#### [WRITTEN PROBLEM]
Convert each line of the material below into a numbered list, leaving out any blank lines.

───── INPUT ─────

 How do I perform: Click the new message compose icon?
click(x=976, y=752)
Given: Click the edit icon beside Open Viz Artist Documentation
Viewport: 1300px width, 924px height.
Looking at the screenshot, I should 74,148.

─────

#### [ANSWER BELOW]
1.  How do I perform: Click the new message compose icon?
2. click(x=976, y=752)
3. Given: Click the edit icon beside Open Viz Artist Documentation
4. Viewport: 1300px width, 924px height.
5. Looking at the screenshot, I should 74,148.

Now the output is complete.